» GIVEN EXERCISE: Pick out every line of the material that contains the word "sidebar", and copy each such line. Case matters.

» RECORDS PROVIDED:
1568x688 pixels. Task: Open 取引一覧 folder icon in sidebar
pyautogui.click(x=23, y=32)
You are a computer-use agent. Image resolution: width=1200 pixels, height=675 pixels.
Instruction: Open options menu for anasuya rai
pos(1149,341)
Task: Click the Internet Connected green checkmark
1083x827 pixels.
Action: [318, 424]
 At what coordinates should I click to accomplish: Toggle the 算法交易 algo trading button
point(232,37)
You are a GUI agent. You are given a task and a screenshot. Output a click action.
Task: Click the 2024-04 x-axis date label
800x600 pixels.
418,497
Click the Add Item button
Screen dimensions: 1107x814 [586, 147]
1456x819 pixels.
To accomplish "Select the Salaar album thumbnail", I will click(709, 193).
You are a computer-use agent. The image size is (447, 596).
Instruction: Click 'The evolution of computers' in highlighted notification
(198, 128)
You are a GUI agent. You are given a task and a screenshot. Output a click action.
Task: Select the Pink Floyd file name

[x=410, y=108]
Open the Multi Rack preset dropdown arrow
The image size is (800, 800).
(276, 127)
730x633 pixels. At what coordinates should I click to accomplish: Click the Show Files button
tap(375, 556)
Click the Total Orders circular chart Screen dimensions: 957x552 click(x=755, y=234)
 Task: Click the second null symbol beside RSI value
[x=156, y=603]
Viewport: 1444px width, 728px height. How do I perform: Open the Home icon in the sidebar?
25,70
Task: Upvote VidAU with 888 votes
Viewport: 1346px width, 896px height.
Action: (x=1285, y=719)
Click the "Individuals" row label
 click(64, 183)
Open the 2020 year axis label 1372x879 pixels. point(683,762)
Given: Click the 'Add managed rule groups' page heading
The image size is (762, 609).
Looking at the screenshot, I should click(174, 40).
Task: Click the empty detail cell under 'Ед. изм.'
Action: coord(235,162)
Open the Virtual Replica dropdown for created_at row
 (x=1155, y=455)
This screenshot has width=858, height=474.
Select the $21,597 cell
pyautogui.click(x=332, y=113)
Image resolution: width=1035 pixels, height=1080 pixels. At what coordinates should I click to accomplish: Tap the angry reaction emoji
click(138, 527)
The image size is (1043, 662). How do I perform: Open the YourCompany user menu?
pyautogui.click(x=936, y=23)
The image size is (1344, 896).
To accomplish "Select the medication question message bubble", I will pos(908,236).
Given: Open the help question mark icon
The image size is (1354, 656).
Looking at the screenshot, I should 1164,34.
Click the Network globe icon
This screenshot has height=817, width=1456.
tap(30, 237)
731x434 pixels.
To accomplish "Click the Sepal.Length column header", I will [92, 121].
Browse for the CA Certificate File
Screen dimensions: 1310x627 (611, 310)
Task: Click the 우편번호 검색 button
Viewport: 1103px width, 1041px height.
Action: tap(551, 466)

» ANSWER TO THIS EXERCISE:
1568x688 pixels. Task: Open 取引一覧 folder icon in sidebar
Viewport: 1444px width, 728px height. How do I perform: Open the Home icon in the sidebar?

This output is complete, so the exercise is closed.